Aim of the exercise: Skip the pictures. Transcribe exactly the lines from the line containing "Select the BSB team name" to the end of the listing.
=== The data ===
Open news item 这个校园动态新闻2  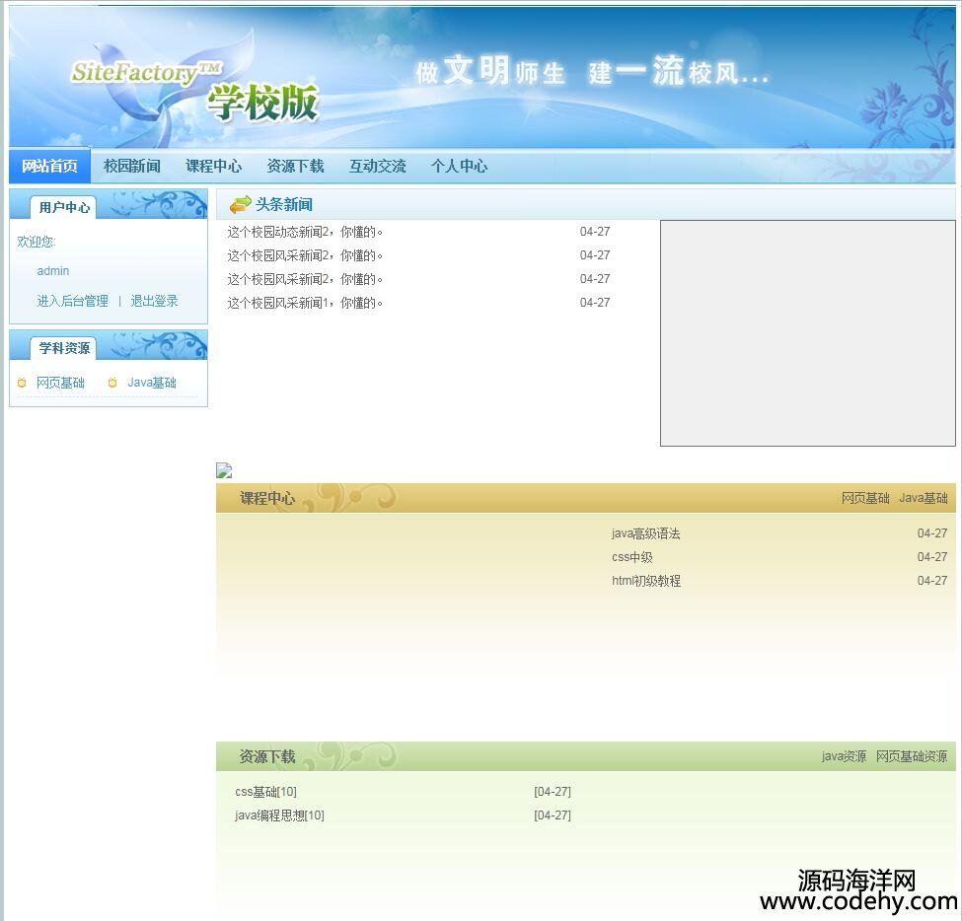click(x=304, y=232)
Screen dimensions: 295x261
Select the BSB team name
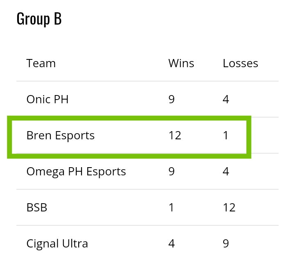[x=37, y=208]
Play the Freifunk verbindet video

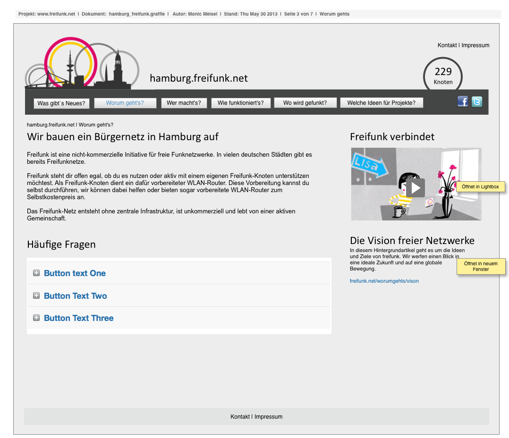pyautogui.click(x=416, y=188)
===
The answer:
Select the BSB team name
[x=37, y=208]
Play the Freifunk verbindet video

pyautogui.click(x=416, y=188)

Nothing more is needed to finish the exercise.